【目次】
▶ プレート境界に“入ってくるもの”を知りたい
▶ 地震波構造探査
▶ 2つの海溝で全く違う、断層の分布と成長の度合い
▶ 違いの原因は、過去の海嶺軸と現在の海溝軸の成す角度
▶ 海洋プレートによる地球内部への水輸送
探査から得られた千島海溝と日本海溝側の地震波反射構造断面が図6です。右側が沖合で、左側が海溝軸です。
このあたりは堆積速度が速く、断層により形成された地形が埋まってしまいます。しかし先行研究により、海溝軸に向かって手前80㎞あたりからは断層の発達が海底地形からも認められることが知られています。
続いて、現在公開されている海底地形のデータを解析して、プレートが沈みこんでいく中で、海底の段差が平均的からどれくらいぶれているかを調べました(図7、8)。
その結果、千島海溝側では4~5㎞に1つの断層があり、断層の高い所と低い所の差(比高)は400m以下でした。
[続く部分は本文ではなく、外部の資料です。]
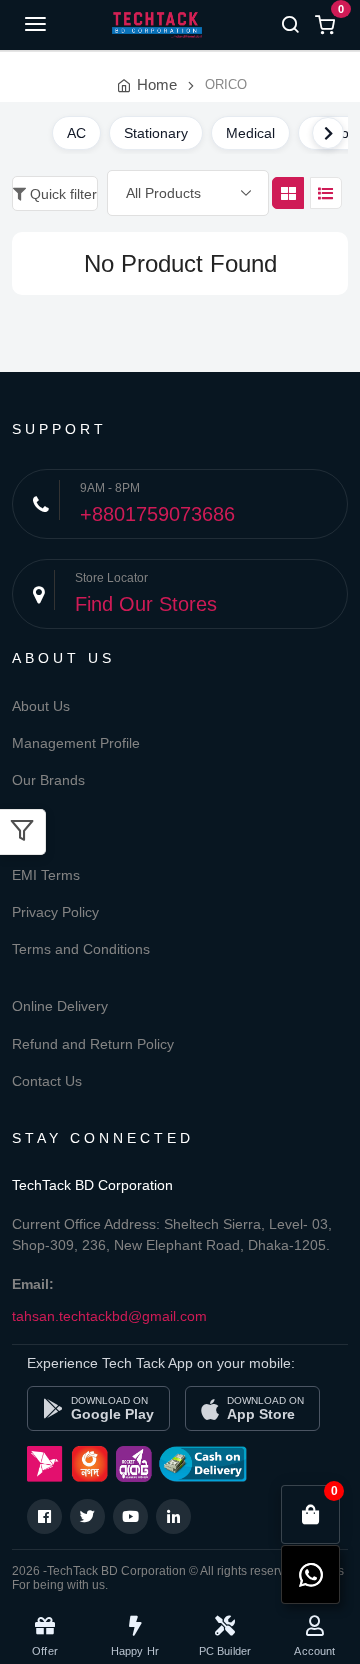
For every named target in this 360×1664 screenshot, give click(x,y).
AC (76, 133)
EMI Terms (46, 875)
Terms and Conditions (81, 949)
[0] (311, 1515)
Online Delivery (60, 1006)
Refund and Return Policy (93, 1044)
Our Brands (48, 780)
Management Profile (76, 743)
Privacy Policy (55, 912)
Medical (250, 133)
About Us (41, 706)
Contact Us (47, 1081)
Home (157, 84)
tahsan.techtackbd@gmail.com (109, 1316)
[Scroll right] (328, 133)
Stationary (156, 133)
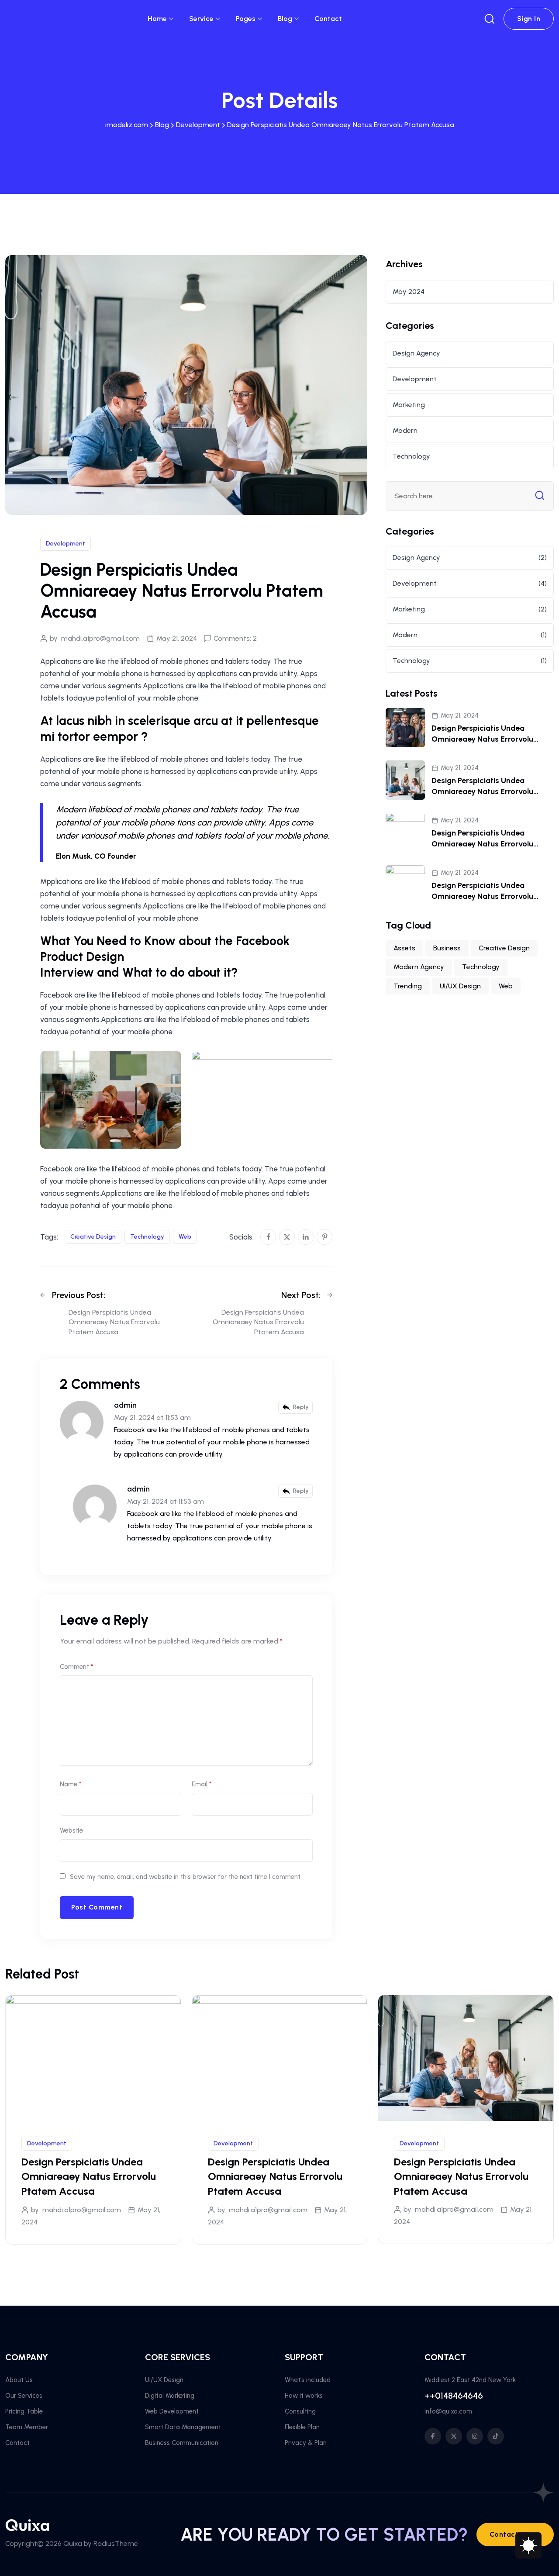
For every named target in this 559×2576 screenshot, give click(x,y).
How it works (304, 2396)
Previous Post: (78, 1295)
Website (71, 1830)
それに対して日本海溝側では、15~20㎞に1つの断層があり、断層比高が800mにも達しました。千島海溝側と日本海溝側ではアウターライズ地震断層の分布と発達の度合いが違うことが、明らかになったのです。
解析から、海洋プレートに取り込まれる水の量が違ってくることがわかりました。
地震波には高速のP波(1.5~8.5㎞/秒)と、低速のS波(0.2~4.5㎞/秒)があります。どちらも水を含む岩石の中を通るときには遅くなりますが、S波の方がより顕著に減速します。P波の速度(Vp)とS波の速度(Vs)の比「Vp/Vs比」(図9)は、乾いて圧密された岩石だと√3(=1.73)になるとされています。しかし、水が流入していたり、水を含む含水鉱物だとS波の方がより遅くなって、Vp/Vs比は大きくなります。ですから、Vp/Vs比を求めれば、水が入った可能性の高い場所をイメージングできるというわけです。
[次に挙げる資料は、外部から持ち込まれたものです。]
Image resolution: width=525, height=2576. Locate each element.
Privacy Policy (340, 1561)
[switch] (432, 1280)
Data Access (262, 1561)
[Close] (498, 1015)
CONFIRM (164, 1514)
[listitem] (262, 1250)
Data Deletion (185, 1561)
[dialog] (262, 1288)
解析したP波の速度と、Vp/Vs比を見ましょう(図10)。
千島海溝も日本海溝もP波は海溝に向かって徐々に落ちていきます。その減速は、ちょうど断層ができているあたりからでした。Vp/Vs比は、海溝に向かって黄色い領域が増えています。すなわちS波の速度が低下している、水が流入していることが示唆されます。この傾向は、日本海溝側の方がより顕著でした。大きく発達した断層により海水が流入していると考えられます。